Morale among employees at Microsoft is circling the drain, as the company has been roiled by constant rounds of layoffs affecting thousands of workers.
Some say they've noticed a major culture shift this year, with many suffering from a constant fear of being sacked — or replaced by AI as the company embraces the tech.
Meanwhile, CEO Satya Nadella is facing immense pressure to stay relevant during the ongoing AI race, which could help explain the turbulence. While making major reductions in headcount, the company has committed to multibillion-dollar investments in AI, a major shift in priorities that could make it vulnerable.
As The Verge reports, the possibility of Microsoft being made obsolete as it races to keep up is something that keeps Nadella up at night.
During an employee-only town hall last week, the CEO said that he was "haunted" by the story of Digital Equipment Corporation, a computer company in the early 1970s that was swiftly made obsolete by the likes of IBM after it made significant strategic errors.
Nadella explained that "some of the people who contributed to Windows NT came from a DEC lab that was laid off," as quoted by The Verge, referring to a proprietary and era-defining operating system Microsoft released in 1993.
His comments invoke the frantic contemporary scramble to hire new AI talent, with companies willing to spend astronomical amounts of money to poach workers from their competitors.
The pressure on Microsoft to reinvent itself in the AI era is only growing.
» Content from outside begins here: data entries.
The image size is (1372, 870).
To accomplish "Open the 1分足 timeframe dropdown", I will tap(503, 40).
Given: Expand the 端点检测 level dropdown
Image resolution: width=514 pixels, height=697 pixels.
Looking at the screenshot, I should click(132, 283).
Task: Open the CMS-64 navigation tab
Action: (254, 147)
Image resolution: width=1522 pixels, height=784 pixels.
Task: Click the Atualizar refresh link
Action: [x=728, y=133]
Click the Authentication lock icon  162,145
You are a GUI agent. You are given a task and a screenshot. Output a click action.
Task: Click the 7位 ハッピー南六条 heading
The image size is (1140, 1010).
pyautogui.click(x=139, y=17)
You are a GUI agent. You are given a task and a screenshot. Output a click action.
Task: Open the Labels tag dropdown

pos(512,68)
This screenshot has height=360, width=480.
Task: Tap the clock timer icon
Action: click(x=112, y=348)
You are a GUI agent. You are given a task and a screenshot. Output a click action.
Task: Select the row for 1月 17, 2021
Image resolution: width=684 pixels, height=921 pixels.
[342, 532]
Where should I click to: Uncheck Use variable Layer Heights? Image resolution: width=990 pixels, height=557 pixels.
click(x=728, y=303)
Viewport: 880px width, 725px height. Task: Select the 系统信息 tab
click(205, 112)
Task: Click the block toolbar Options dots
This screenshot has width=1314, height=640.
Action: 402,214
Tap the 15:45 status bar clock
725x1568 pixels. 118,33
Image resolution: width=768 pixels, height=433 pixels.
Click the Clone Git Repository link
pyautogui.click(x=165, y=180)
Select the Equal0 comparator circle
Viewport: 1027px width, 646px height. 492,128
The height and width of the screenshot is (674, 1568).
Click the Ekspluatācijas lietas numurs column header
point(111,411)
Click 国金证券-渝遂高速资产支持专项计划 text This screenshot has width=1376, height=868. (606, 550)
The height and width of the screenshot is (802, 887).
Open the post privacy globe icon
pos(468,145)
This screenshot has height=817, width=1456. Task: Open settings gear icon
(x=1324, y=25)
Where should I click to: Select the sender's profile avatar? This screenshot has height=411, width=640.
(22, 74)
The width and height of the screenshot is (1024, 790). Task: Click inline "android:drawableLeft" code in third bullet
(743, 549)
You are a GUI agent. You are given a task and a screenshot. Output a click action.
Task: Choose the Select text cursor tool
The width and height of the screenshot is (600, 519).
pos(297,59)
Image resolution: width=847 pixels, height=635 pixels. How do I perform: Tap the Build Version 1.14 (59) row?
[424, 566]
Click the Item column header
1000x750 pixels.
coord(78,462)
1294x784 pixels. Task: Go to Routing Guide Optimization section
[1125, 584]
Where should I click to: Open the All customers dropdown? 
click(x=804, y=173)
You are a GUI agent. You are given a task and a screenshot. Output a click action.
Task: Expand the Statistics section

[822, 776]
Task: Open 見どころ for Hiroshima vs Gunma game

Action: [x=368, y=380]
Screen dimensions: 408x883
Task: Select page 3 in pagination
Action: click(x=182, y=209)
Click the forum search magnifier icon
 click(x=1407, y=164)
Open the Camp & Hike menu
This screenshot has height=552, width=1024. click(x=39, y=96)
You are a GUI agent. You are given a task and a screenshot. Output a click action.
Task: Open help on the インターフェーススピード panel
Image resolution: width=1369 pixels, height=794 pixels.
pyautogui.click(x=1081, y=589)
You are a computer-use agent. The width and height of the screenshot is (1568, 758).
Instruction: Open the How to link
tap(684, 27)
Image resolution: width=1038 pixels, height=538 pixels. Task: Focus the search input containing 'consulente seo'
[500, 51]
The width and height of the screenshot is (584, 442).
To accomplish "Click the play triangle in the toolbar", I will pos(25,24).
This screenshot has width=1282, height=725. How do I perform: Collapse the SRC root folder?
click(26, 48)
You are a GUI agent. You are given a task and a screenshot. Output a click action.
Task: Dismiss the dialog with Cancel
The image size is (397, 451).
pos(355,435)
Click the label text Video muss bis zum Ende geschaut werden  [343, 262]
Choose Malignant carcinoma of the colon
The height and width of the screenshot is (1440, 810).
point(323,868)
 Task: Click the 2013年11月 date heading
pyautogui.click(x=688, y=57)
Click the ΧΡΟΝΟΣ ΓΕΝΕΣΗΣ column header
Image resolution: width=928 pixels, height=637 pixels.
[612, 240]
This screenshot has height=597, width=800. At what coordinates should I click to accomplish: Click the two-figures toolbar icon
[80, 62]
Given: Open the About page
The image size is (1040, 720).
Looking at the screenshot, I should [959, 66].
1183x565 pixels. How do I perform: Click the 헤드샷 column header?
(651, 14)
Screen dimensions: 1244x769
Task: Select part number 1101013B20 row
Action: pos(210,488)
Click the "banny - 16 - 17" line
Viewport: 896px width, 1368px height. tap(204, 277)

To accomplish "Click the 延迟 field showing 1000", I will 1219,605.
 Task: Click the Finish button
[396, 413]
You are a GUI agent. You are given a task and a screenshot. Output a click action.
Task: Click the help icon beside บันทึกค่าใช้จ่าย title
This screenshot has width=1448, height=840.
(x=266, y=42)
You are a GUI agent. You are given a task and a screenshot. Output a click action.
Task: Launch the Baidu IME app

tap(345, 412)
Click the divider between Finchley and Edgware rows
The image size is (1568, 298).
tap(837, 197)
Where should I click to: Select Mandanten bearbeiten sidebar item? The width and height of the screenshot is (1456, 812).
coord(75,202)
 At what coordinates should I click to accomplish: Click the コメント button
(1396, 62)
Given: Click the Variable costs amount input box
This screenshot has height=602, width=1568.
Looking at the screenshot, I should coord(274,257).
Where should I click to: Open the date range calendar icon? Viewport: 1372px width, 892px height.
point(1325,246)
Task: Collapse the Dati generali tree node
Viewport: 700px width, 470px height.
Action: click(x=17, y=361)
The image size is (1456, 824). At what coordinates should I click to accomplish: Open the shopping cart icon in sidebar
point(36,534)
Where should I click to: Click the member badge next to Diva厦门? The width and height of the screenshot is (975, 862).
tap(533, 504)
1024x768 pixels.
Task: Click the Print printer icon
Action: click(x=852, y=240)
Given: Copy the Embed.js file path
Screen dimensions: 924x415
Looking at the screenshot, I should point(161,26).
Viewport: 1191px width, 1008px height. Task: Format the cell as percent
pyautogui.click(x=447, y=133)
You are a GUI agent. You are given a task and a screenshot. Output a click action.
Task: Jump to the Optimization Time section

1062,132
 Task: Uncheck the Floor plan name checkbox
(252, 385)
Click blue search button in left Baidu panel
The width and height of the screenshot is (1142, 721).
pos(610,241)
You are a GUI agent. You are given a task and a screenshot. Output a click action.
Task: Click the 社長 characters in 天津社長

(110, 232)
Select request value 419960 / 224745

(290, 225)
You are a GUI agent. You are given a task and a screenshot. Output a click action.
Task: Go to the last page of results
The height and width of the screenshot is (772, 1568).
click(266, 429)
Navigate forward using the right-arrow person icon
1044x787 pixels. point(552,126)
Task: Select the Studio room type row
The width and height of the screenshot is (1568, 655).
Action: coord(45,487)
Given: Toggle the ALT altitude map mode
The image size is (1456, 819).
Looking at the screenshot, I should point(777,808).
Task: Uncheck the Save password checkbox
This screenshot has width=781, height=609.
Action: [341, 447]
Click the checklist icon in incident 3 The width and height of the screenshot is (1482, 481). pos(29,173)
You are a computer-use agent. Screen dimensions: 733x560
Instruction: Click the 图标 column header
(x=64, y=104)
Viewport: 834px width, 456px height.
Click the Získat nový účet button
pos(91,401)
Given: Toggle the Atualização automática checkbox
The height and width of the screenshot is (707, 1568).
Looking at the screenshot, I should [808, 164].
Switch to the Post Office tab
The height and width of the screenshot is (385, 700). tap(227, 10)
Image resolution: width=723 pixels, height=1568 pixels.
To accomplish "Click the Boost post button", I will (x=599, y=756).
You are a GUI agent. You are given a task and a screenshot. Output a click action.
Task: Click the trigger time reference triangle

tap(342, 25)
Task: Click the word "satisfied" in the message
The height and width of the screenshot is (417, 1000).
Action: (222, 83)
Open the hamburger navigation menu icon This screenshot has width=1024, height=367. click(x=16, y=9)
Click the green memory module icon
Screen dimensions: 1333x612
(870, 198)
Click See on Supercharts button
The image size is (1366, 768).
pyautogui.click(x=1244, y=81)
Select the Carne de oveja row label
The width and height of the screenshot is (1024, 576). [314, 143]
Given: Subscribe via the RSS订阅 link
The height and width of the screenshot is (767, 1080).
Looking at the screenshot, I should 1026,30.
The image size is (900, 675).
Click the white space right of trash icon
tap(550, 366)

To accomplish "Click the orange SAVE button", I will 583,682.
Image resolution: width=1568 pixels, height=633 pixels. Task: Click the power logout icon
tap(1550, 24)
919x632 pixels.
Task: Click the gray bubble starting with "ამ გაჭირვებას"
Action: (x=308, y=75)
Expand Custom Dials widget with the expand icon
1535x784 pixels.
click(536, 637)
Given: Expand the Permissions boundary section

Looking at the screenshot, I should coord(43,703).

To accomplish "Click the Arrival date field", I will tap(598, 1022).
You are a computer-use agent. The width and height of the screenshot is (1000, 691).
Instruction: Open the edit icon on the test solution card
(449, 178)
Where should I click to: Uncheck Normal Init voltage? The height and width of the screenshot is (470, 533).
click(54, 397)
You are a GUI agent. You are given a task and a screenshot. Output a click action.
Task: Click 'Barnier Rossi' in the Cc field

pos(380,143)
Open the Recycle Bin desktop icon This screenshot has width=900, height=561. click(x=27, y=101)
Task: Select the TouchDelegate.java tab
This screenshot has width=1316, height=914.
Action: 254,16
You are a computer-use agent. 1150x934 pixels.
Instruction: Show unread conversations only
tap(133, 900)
Last month, billionaire Elon Musk announced that his latest AI project was called "Macrohard," a tongue-in-cheek jab squarely aimed at the tech giant.
"In principle, given that software companies like Microsoft do not themselves manufacture any physical hardware, it should be possible to simulate them entirely with AI," Musk mused late last month.
While it remains to be seen how successful Musk's attempts to simulate products like Microsoft's Office suite using AI will turn out to be, Nadella said he's willing to cut his losses if a product were to ever be made redundant.
"All the categories that we may have even loved for 40 years may not matter," he told employees at the town hall. "Us as a company, us as leaders, knowing that we are really only going to be valuable going forward if we build what’s secular in terms of the expectation, instead of being in love with whatever we’ve built in the past."